Les spécialistes de l'intelligence sur les menaces et les chercheurs en R&D de Recorded Future ont uni leurs forces pour expérimenter quatre scénarios d'utilisation malveillante de l'intelligence artificielle. L'objectif était de démontrer les possibilités offertes par l'utilisation d'attaques basées sur l'IA par les acteurs malveillants. Ils ont évalué les limites et les performances des modèles d'intelligence artificielle actuels, allant des grands modèles de langage aux modèles multimodaux d'images et à la synthèse vocale.
Toutes les expériences ont été menées en utilisant une combinaison de modèles disponibles sur le marché et des modèles open-source, sans ajustement fin ni entraînement, afin de simuler un scénario réaliste accessible aux acteurs malveillants. Selon les résultats clés de l'étude, l'utilisation malveillante de l'IA en 2024 devrait se manifester principalement par des attaques ciblées de type deepfake et des opérations d'influence.
Par ailleurs, l'étude met en lumière l'émergence de logiciels malveillants « auto-optimisants », capables de contourner des mécanismes de détection tels que les règles YARA. Bien que cela représente un défi majeur pour la cybersécurité, ce fait met également en évidence la nécessité de développer des méthodes de détection innovantes telles que Sigma ou Snort.
Les attaques se concrétiseront à travers des deepfakes ciblés
D'après les conclusions de l'étude, l'utilisation malveillante de l'IA en 2024 se concrétisera principalement à travers des attaques ciblées de type deepfake et des campagnes d'influence. Les deepfakes, créés à l'aide d'outils open source, ont déjà été exploités par des cybercriminels pour imiter des dirigeants et des personnalités politiques. L'étude révèle en outre que l'IA peut considérablement renforcer les campagnes de désinformation, entraînant une réduction significative des coûts opérationnels par rapport aux méthodes conventionnelles.« Sur la base de la disponibilité des outils actuels et des résultats de ces quatre expériences, nous estimons que les utilisations malveillantes de l'IA en 2024 résulteront très probablement de deepfakes ciblés et d'opérations d'influence.

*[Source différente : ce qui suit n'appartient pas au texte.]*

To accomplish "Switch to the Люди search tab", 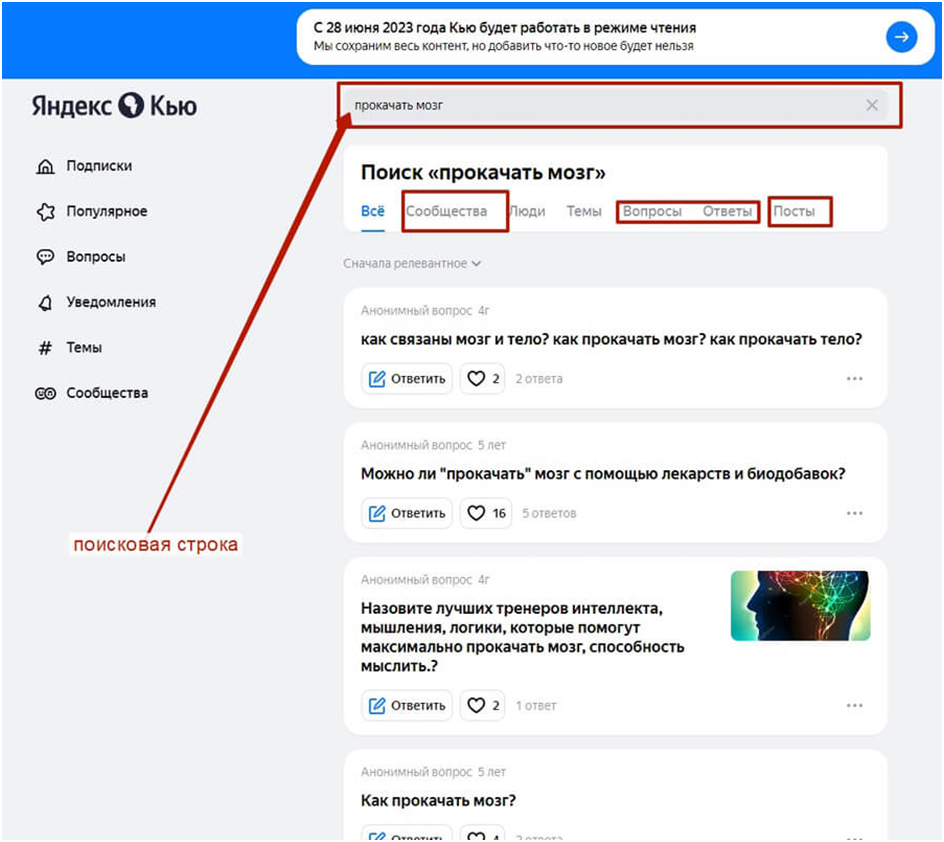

Il est d'ores et déjà possible de créer des deepfakes à l'aide d'outils open-source et de les utiliser pour usurper l'identité de dirigeants dans le cadre de campagnes d'ingénierie sociale», affirment-ils dans le rapport final.
Ces deepfakes pourraient être intégrés à des campagnes d'ingénierie sociale combinant des fichiers audio et vidéo générés par l'IA avec des logiciels de visioconférence et de voix sur IP. Cela pourrait entraîner une réduction considérable des coûts de production de contenu pour les campagnes d'influence, et les outils assistés par l'IA pourraient faciliter le clonage de sites web légitimes ou la création de faux médias. Les développeurs de logiciels malveillants pourraient exploiter l'IA et des méthodes de détection largement disponibles, comme les règles YARA, pour améliorer leurs souches de logiciels malveillants et éviter d'être détectés.
« Les acteurs de la menace, quel que soit leur niveau de ressources, tireront probablement profit de l'utilisation de l'IA pour la reconnaissance, notamment pour identifier les équipements vulnérables des systèmes de contrôle industriel (ICS) et pour géolocaliser les installations sensibles à partir de renseignements provenant de sources ouvertes (OSINT) », préviennent-ils.
Quatre cas d’utilisation de l’IA offensive
Cas d'utilisation I : des deepfakes plus vraies que les originauxLes capacités open-source actuelles permettent de créer des deepfakes préenregistrés à partir de vidéos ou de clips audio publics, tels que des interviews et des présentations. Bien que les acteurs malveillants puissent utiliser de courts extraits (1 minute) pour entraîner ces modèles, l'acquisition et le prétraitement des clips audio pour une qualité optimale nécessitent toujours l'intervention humaine. Les cas d'utilisation plus avancés, comme le clonage en direct, demandent probablement aux acteurs de menace de contourner les mécanismes de consentement sur les solutions commerciales, car les problèmes de latence sur les modèles open-source limitent probablement leur efficacité dans la diffusion en continu de l'audio et de la vidéo.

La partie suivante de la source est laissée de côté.